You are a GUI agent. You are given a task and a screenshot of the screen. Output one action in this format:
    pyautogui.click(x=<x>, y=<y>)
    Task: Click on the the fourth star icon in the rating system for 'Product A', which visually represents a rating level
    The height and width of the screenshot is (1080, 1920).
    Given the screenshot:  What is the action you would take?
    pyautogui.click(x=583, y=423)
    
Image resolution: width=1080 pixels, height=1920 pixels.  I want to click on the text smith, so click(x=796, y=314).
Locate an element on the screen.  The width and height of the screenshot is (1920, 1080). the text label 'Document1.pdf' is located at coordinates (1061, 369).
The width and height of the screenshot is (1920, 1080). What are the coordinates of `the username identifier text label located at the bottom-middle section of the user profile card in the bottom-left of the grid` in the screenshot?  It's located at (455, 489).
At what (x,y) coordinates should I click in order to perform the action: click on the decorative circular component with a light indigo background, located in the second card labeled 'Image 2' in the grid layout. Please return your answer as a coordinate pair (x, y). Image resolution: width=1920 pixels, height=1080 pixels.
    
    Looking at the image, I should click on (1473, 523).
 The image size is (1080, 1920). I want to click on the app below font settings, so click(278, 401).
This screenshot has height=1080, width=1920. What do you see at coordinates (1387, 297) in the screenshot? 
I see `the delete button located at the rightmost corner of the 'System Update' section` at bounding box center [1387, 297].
★ ★ ★
• [Short problem]
Please rewrite the lines above as a two-column Markdown table headed "No." and "Line", giving each row a number and leaving out blank lines.

• [Response]
| No. | Line |
|---|---|
| 1 | You are a GUI agent. You are given a task and a screenshot of the screen. Output one action in this format: |
| 2 |     pyautogui.click(x=<x>, y=<y>) |
| 3 |     Task: Click on the the fourth star icon in the rating system for 'Product A', which visually represents a rating level |
| 4 |     The height and width of the screenshot is (1080, 1920). |
| 5 |     Given the screenshot:  What is the action you would take? |
| 6 |     pyautogui.click(x=583, y=423) |
| 7 | Image resolution: width=1080 pixels, height=1920 pixels.  I want to click on the text smith, so click(x=796, y=314). |
| 8 | Locate an element on the screen.  The width and height of the screenshot is (1920, 1080). the text label 'Document1.pdf' is located at coordinates (1061, 369). |
| 9 | The width and height of the screenshot is (1920, 1080). What are the coordinates of `the username identifier text label located at the bottom-middle section of the user profile card in the bottom-left of the grid` in the screenshot?  It's located at (455, 489). |
| 10 | At what (x,y) coordinates should I click in order to perform the action: click on the decorative circular component with a light indigo background, located in the second card labeled 'Image 2' in the grid layout. Please return your answer as a coordinate pair (x, y). Image resolution: width=1920 pixels, height=1080 pixels. |
| 11 |     Looking at the image, I should click on (1473, 523). |
| 12 |  The image size is (1080, 1920). I want to click on the app below font settings, so click(278, 401). |
| 13 | This screenshot has height=1080, width=1920. What do you see at coordinates (1387, 297) in the screenshot?  |
| 14 | I see `the delete button located at the rightmost corner of the 'System Update' section` at bounding box center [1387, 297]. |